_Brief:_
Substitute "Find an element on the screen" for every occurrence of "Locate an element on the screen" in the entries below, leaving all other text unchanged.

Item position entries
*****

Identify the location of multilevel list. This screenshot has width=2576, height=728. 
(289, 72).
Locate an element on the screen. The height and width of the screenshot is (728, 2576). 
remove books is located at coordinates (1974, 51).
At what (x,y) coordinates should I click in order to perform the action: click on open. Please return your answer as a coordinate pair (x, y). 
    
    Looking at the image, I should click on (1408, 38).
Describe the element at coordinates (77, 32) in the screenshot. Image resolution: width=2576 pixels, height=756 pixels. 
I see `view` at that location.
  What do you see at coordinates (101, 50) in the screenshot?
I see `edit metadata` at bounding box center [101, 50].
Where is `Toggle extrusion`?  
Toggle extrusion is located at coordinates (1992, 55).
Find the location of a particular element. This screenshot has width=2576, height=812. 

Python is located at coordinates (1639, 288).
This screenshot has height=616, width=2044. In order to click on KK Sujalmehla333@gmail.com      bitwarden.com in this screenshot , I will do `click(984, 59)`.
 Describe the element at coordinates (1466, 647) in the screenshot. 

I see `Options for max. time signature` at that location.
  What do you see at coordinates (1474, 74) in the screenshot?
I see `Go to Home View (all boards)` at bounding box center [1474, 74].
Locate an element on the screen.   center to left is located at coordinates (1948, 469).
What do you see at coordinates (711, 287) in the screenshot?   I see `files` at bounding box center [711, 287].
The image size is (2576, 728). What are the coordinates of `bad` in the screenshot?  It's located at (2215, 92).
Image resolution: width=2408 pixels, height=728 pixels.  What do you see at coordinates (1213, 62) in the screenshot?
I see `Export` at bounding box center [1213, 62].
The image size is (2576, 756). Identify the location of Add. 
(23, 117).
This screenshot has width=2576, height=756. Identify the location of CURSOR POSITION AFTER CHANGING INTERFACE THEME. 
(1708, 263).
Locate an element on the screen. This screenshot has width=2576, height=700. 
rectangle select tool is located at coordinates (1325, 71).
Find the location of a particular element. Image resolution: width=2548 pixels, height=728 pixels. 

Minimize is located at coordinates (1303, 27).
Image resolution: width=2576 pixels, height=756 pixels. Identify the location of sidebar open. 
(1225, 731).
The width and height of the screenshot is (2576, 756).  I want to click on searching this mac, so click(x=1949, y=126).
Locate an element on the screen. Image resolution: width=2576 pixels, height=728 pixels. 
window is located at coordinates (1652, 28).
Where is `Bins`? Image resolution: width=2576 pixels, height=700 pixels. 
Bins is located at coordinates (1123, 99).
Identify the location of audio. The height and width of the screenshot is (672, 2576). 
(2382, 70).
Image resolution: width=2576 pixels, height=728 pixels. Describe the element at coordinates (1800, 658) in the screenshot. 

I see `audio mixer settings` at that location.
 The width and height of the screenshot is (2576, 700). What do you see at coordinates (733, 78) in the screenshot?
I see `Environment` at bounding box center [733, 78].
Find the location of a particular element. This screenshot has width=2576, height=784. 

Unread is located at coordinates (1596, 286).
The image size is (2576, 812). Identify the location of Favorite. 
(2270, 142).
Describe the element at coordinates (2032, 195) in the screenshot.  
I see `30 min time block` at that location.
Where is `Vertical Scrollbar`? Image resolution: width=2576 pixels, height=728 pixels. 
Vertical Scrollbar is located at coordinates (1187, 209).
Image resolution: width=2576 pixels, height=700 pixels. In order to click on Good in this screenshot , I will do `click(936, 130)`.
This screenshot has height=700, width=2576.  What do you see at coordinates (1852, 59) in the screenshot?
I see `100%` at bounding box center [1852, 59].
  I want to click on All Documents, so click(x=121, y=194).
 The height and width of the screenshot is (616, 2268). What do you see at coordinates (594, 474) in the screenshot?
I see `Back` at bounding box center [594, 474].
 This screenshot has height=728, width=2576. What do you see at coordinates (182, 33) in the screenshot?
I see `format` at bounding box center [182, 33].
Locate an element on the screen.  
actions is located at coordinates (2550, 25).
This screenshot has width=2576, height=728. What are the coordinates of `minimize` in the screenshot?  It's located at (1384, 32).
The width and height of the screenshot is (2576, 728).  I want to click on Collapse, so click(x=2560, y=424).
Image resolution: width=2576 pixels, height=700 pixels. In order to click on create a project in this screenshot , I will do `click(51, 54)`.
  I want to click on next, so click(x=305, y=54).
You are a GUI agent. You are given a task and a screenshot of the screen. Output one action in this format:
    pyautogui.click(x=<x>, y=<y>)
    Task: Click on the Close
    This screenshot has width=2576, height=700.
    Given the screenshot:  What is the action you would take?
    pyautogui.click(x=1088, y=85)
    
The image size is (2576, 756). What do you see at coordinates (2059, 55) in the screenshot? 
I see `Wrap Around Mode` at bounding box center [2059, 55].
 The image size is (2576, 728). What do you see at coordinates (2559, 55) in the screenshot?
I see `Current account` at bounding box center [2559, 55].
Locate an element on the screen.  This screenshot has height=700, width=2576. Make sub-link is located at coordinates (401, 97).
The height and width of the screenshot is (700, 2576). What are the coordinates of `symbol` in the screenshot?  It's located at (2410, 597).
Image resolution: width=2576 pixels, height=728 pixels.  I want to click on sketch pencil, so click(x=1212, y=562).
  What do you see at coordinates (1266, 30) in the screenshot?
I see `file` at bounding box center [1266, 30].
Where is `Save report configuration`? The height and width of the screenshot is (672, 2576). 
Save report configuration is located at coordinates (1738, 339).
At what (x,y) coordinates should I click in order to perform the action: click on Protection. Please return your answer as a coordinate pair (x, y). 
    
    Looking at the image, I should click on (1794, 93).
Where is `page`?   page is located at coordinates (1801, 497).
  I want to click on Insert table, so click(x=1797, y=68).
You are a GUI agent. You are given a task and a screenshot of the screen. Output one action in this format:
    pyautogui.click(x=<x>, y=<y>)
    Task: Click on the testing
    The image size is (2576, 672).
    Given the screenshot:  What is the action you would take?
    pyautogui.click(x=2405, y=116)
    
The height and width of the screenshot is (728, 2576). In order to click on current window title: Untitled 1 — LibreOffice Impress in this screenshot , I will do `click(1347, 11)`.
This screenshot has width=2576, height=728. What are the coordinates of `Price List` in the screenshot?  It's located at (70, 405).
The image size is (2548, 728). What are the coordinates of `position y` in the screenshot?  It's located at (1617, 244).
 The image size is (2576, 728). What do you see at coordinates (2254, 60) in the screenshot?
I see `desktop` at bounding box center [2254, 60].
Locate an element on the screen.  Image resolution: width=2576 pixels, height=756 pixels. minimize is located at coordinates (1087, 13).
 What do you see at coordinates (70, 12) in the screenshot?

*****

_Response:_
Identify the location of multilevel list. This screenshot has width=2576, height=728. 
(289, 72).
Find an element on the screen. The height and width of the screenshot is (728, 2576). 
remove books is located at coordinates (1974, 51).
At what (x,y) coordinates should I click in order to perform the action: click on open. Please return your answer as a coordinate pair (x, y). 
    
    Looking at the image, I should click on (1408, 38).
Describe the element at coordinates (77, 32) in the screenshot. Image resolution: width=2576 pixels, height=756 pixels. 
I see `view` at that location.
  What do you see at coordinates (101, 50) in the screenshot?
I see `edit metadata` at bounding box center [101, 50].
Where is `Toggle extrusion`?  
Toggle extrusion is located at coordinates (1992, 55).
Find the location of a particular element. This screenshot has width=2576, height=812. 

Python is located at coordinates (1639, 288).
This screenshot has height=616, width=2044. In order to click on KK Sujalmehla333@gmail.com      bitwarden.com in this screenshot , I will do `click(984, 59)`.
 Describe the element at coordinates (1466, 647) in the screenshot. 

I see `Options for max. time signature` at that location.
  What do you see at coordinates (1474, 74) in the screenshot?
I see `Go to Home View (all boards)` at bounding box center [1474, 74].
Find an element on the screen.   center to left is located at coordinates (1948, 469).
What do you see at coordinates (711, 287) in the screenshot?   I see `files` at bounding box center [711, 287].
The image size is (2576, 728). What are the coordinates of `bad` in the screenshot?  It's located at (2215, 92).
Image resolution: width=2408 pixels, height=728 pixels.  What do you see at coordinates (1213, 62) in the screenshot?
I see `Export` at bounding box center [1213, 62].
The image size is (2576, 756). Identify the location of Add. 
(23, 117).
This screenshot has width=2576, height=756. Identify the location of CURSOR POSITION AFTER CHANGING INTERFACE THEME. 
(1708, 263).
Find an element on the screen. This screenshot has width=2576, height=700. 
rectangle select tool is located at coordinates (1325, 71).
Find the location of a particular element. Image resolution: width=2548 pixels, height=728 pixels. 

Minimize is located at coordinates (1303, 27).
Image resolution: width=2576 pixels, height=756 pixels. Identify the location of sidebar open. 
(1225, 731).
The width and height of the screenshot is (2576, 756).  I want to click on searching this mac, so click(x=1949, y=126).
Find an element on the screen. Image resolution: width=2576 pixels, height=728 pixels. 
window is located at coordinates (1652, 28).
Where is `Bins`? Image resolution: width=2576 pixels, height=700 pixels. 
Bins is located at coordinates (1123, 99).
Identify the location of audio. The height and width of the screenshot is (672, 2576). 
(2382, 70).
Image resolution: width=2576 pixels, height=728 pixels. Describe the element at coordinates (1800, 658) in the screenshot. 

I see `audio mixer settings` at that location.
 The width and height of the screenshot is (2576, 700). What do you see at coordinates (733, 78) in the screenshot?
I see `Environment` at bounding box center [733, 78].
Find the location of a particular element. This screenshot has width=2576, height=784. 

Unread is located at coordinates (1596, 286).
The image size is (2576, 812). Identify the location of Favorite. 
(2270, 142).
Describe the element at coordinates (2032, 195) in the screenshot.  
I see `30 min time block` at that location.
Where is `Vertical Scrollbar`? Image resolution: width=2576 pixels, height=728 pixels. 
Vertical Scrollbar is located at coordinates (1187, 209).
Image resolution: width=2576 pixels, height=700 pixels. In order to click on Good in this screenshot , I will do `click(936, 130)`.
This screenshot has height=700, width=2576.  What do you see at coordinates (1852, 59) in the screenshot?
I see `100%` at bounding box center [1852, 59].
  I want to click on All Documents, so click(x=121, y=194).
 The height and width of the screenshot is (616, 2268). What do you see at coordinates (594, 474) in the screenshot?
I see `Back` at bounding box center [594, 474].
 This screenshot has height=728, width=2576. What do you see at coordinates (182, 33) in the screenshot?
I see `format` at bounding box center [182, 33].
Find an element on the screen.  
actions is located at coordinates (2550, 25).
This screenshot has width=2576, height=728. What are the coordinates of `minimize` in the screenshot?  It's located at (1384, 32).
The width and height of the screenshot is (2576, 728).  I want to click on Collapse, so click(x=2560, y=424).
Image resolution: width=2576 pixels, height=700 pixels. In order to click on create a project in this screenshot , I will do `click(51, 54)`.
  I want to click on next, so click(x=305, y=54).
You are a GUI agent. You are given a task and a screenshot of the screen. Output one action in this format:
    pyautogui.click(x=<x>, y=<y>)
    Task: Click on the Close
    This screenshot has width=2576, height=700.
    Given the screenshot:  What is the action you would take?
    pyautogui.click(x=1088, y=85)
    
The image size is (2576, 756). What do you see at coordinates (2059, 55) in the screenshot? 
I see `Wrap Around Mode` at bounding box center [2059, 55].
 The image size is (2576, 728). What do you see at coordinates (2559, 55) in the screenshot?
I see `Current account` at bounding box center [2559, 55].
Find an element on the screen.  This screenshot has height=700, width=2576. Make sub-link is located at coordinates (401, 97).
The height and width of the screenshot is (700, 2576). What are the coordinates of `symbol` in the screenshot?  It's located at (2410, 597).
Image resolution: width=2576 pixels, height=728 pixels.  I want to click on sketch pencil, so click(x=1212, y=562).
  What do you see at coordinates (1266, 30) in the screenshot?
I see `file` at bounding box center [1266, 30].
Where is `Save report configuration`? The height and width of the screenshot is (672, 2576). 
Save report configuration is located at coordinates (1738, 339).
At what (x,y) coordinates should I click in order to perform the action: click on Protection. Please return your answer as a coordinate pair (x, y). 
    
    Looking at the image, I should click on (1794, 93).
Where is `page`?   page is located at coordinates (1801, 497).
  I want to click on Insert table, so click(x=1797, y=68).
You are a GUI agent. You are given a task and a screenshot of the screen. Output one action in this format:
    pyautogui.click(x=<x>, y=<y>)
    Task: Click on the testing
    The image size is (2576, 672).
    Given the screenshot:  What is the action you would take?
    pyautogui.click(x=2405, y=116)
    
The height and width of the screenshot is (728, 2576). In order to click on current window title: Untitled 1 — LibreOffice Impress in this screenshot , I will do `click(1347, 11)`.
This screenshot has width=2576, height=728. What are the coordinates of `Price List` in the screenshot?  It's located at (70, 405).
The image size is (2548, 728). What are the coordinates of `position y` in the screenshot?  It's located at (1617, 244).
 The image size is (2576, 728). What do you see at coordinates (2254, 60) in the screenshot?
I see `desktop` at bounding box center [2254, 60].
Find an element on the screen.  Image resolution: width=2576 pixels, height=756 pixels. minimize is located at coordinates (1087, 13).
 What do you see at coordinates (70, 12) in the screenshot?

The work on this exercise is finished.